The NCEMS is a national register as set out in the National Gambling Act (NGA) 2004, and this function will ensure that the NGR continues to work as a central repository of gambling information, in addition to that which is already required in terms of the national registers. NCEMS’ outputs will supply provincial licensing authorities (PLAs), manufacturers and operators with valuable intelligence in terms of the gambling sector performance at both provincial and national levels. The information can also be used for reporting of national statistics, as well as for the determination of taxes and levies.
He said that there is a lot of confusion in terms of regulatory policy due to the lack of quorum. The National Gambling Act formulated in 1996 did not make any provision for quorum. The Act was overhauled in 2004 and provision was made for a quorum. The need for a quorum has been discussed in a number of meetings of the National Gambling Policy Council (NGPC).

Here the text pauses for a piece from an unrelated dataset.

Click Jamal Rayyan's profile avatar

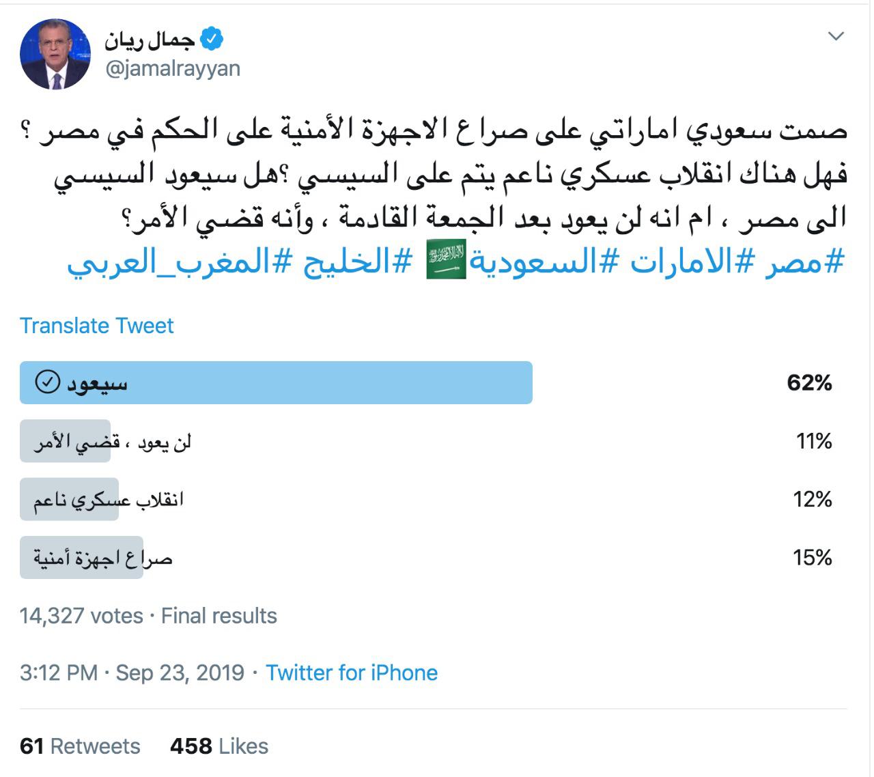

Currently, a minimum of five members of the executive council are required to form a quorum and must support a resolution for it to be binding. It was therefore decided that the majority of members present at a second sitting with a Minister can support a policy that is binding if no quorum was achieved at the first sitting. According to Mr Mashamaite, the NGPC is established in terms of section 61(1) of the National Gambling Act of 2004 to ensure policy alignment at national and provincial levels.
Schedule 4 of the Constitution of the Republic of South Africa lists casinos, racing, gambling and wagering (excluding lotteries and sports pools) as a functional area of national and provincial concurrent legislative competence, granting both provincial and national government the power to legislate and regulate gambling. The NGPC is critical for collaboration and co-operation between national and provincial governments and to ensure there would not be a conflict of policy. This is intended to address the delays caused by lack of quorum, which affects the policy decisions to be made and other coordination efforts of the NGPC. This amendment is intended to address the delays caused by the lack of quorum, which affects the policy decisions to be made and other coordination efforts of the NGPC. The provision was regarded by the Office of the Chief State Law Advisors as being ‘in order,’ as it was not discussed specifically in their certification report. The approach was supported by the members of the NGPC during their meetings, including the meeting of 5 September 2014. This was tabled in the NGPC meeting of 12 March 2018, and the matter was noted.
Clause 28 amends Section 64 to provide for the establishment of the National Gambling Regulator as a public entity which is a juristic person led by the CEO.
Clause 29 amends Section 65(1) by inserting sub-paragraph 65(1)(eB) to empower the NGR to collect and retain monitoring fees from all modes of gambling for the NCEMS.
Clause 30 inserts Sections 65A and 65B, which provide that the CEO is eligible for appointment for a period of five years, and which can be renewed for another five years. The CEO will be responsible for the appointment of staff and management of NGR resources. He is accountable to the Minister. The Bill seeks to remove the concept of a Board comprising various external members, and replacing this concept with governance led by a CEO, with the assistance of a Deputy CEO. This is a strategy adopted by the DTI and other agencies to avoid unnecessary bureaucracy caused the Board system. He also said that a Commissioner may function in the capacity of the CEO.
Clause 32 inserts Section 66A to empower the NGR to work collaboratively with other government departments or institutions responsible for gambling-related matters, and may enter into working agreements with such institutions, which includes establishing forums for such purposes.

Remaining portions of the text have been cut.